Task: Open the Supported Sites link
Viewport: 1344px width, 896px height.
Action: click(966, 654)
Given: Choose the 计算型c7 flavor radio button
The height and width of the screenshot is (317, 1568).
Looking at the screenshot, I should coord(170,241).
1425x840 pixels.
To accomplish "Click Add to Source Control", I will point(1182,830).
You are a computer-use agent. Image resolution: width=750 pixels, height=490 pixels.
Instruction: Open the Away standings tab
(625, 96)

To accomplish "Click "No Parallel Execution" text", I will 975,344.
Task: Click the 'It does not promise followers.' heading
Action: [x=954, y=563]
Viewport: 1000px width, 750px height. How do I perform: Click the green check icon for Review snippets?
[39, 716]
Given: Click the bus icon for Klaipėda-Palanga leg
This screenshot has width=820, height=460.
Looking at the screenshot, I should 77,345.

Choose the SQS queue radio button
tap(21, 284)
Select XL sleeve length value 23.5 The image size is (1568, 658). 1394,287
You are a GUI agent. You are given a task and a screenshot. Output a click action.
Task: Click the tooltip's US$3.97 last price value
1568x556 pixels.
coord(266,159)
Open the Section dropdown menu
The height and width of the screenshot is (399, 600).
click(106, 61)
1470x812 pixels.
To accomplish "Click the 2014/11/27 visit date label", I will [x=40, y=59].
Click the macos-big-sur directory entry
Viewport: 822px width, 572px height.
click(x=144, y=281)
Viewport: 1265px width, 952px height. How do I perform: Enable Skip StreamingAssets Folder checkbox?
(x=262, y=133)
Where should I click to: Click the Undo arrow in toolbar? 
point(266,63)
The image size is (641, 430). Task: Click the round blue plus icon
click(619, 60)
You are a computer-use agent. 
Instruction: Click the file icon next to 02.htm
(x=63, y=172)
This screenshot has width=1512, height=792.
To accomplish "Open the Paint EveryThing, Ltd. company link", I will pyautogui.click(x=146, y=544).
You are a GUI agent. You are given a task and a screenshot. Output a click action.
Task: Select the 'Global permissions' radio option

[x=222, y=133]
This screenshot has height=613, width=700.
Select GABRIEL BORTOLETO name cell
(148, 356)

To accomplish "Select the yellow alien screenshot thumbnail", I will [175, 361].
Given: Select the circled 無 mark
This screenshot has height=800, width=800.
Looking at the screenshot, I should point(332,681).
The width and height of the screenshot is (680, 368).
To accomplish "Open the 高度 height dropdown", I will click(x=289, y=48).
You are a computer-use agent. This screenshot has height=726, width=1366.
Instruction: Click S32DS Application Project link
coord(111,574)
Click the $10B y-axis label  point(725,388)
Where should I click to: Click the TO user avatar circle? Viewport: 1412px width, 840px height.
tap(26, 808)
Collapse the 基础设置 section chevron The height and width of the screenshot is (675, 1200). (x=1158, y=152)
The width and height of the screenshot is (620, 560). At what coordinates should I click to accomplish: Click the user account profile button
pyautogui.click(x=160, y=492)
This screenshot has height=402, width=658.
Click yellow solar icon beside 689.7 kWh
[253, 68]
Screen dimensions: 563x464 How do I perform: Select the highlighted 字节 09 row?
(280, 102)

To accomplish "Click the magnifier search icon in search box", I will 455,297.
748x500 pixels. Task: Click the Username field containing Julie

* EXERCISE REQUIREMENTS *
Copy the lines above exactly, beginning at the line containing "Task: Select the" and stopping at the last line.

* SOLUTION TO THIS EXERCISE *
Task: Select the 'Global permissions' radio option

[x=222, y=133]
This screenshot has height=613, width=700.
Select GABRIEL BORTOLETO name cell
(148, 356)

To accomplish "Select the yellow alien screenshot thumbnail", I will [175, 361].
Given: Select the circled 無 mark
This screenshot has height=800, width=800.
Looking at the screenshot, I should point(332,681).
The width and height of the screenshot is (680, 368).
To accomplish "Open the 高度 height dropdown", I will click(x=289, y=48).
You are a computer-use agent. This screenshot has height=726, width=1366.
Instruction: Click S32DS Application Project link
coord(111,574)
Click the $10B y-axis label  point(725,388)
Where should I click to: Click the TO user avatar circle? Viewport: 1412px width, 840px height.
tap(26, 808)
Collapse the 基础设置 section chevron The height and width of the screenshot is (675, 1200). (x=1158, y=152)
The width and height of the screenshot is (620, 560). At what coordinates should I click to accomplish: Click the user account profile button
pyautogui.click(x=160, y=492)
This screenshot has height=402, width=658.
Click yellow solar icon beside 689.7 kWh
[253, 68]
Screen dimensions: 563x464 How do I perform: Select the highlighted 字节 09 row?
(280, 102)

To accomplish "Click the magnifier search icon in search box", I will 455,297.
748x500 pixels. Task: Click the Username field containing Julie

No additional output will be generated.